L’organisation même de la fonction achats et la visibilité de ses stratégies constituent les principaux ressorts et points d’accrochage avec les comités de direction. Elle doit pouvoir se prévaloir de ressources attachées auprès de chaque ligne de produits et des autres fonctions de l’entreprises pour encourager la coopération, et faire émerger les besoins des différents métiers en renforçant ses relations avec les business managers et les responsable métiers.

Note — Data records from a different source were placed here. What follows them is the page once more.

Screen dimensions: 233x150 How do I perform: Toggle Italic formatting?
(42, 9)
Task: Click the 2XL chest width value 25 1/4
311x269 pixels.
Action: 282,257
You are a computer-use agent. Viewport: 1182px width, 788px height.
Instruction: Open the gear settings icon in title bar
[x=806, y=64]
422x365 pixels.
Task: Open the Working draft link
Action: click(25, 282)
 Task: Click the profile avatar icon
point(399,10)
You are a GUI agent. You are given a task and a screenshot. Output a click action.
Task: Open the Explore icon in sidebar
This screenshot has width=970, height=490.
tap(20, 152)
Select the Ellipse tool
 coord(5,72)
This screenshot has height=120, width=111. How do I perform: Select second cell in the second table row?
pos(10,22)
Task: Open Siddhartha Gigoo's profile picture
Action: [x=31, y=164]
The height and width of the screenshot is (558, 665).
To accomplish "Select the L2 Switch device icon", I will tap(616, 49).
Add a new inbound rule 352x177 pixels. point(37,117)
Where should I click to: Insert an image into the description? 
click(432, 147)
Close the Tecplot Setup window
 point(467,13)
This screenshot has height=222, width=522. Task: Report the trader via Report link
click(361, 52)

La fonction achats doit s’affirmer comme un acteur de coordination des différentes fonctions et de création d’équipes trans-fonctionnelles dans les projets ou opérations impliquant des fournisseurs : elle doit devenir un « nœud d’organisation » interne de l’entreprise.

Pour créer ces synergies, la fonction achats doit considérer les autres fonctions comme des clients internes – partenaires et dont elle doit évaluer la satisfaction.

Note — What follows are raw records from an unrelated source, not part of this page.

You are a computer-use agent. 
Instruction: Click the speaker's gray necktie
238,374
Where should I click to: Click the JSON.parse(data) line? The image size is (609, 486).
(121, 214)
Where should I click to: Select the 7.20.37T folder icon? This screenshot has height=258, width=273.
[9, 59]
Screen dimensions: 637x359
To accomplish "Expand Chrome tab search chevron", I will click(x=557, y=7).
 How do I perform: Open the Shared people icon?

Grâce à la mise en oeuvre de 3 leviers principaux (Relation fournisseur, Spend Management, vecteur du changement), la fonction achat dispose d’un fort potentiel de création de valeur et d’une forte dimension organisationnelle. Ces dernières années ont été l’occasion d’un profond travail de maturation de la fonction achats. La démarche a été portée par une vision plus stratégique de la fonction, des processus plus globaux et plus transversaux. La fonction achats s’est rapprochée de ses prescripteurs autour de sa vision des services. Les lignes ont bougé, et les achats se positionnent désormais en « Business Partner ». La Direction achats tient ce rôle d’apporteur de solutions et de contributeur à la proposition de valeur et à la promesse faite aux prescripteurs et aux clients finaux. Enfin, la réalisation de ce potentiel est conditionnée à l’acquisition d’une véritable reconnaissance de la participation des achats à la performance de l’entreprise. Le Directeur des Achats doit incarner cette source de haut potentiel et la capacité de la fonction à se placer en acteur légitime de la gouvernance des organisations. Ainsi doit-il être :

a) Un excellent communiquant

b) Un manager à fort leadership

c) Un stratège affuté

d) Un empêcheur de tourner en rond

e) Câblé solution

f) Et doté d’un fort pouvoir d’influence

Dès lors, la fonction achats doit s’assumer et communiquer sans pudeur sur sa participation à la compétitivité de l’entreprise pour devenir pleinement responsable de la gestion des ressources externes de l’entreprise.  Par voie de conséquence la fonction achat doit alors s’éloigner du travail sur la Supply-Chain amont afin de se consacrer pleinement à son rôle d’acteur stratégique.  Par ailleurs, de par sa reconnaissance et ses succès; la fonction Achats peut devenir une source de cadres à haut potentiel pour le reste de l’entreprise.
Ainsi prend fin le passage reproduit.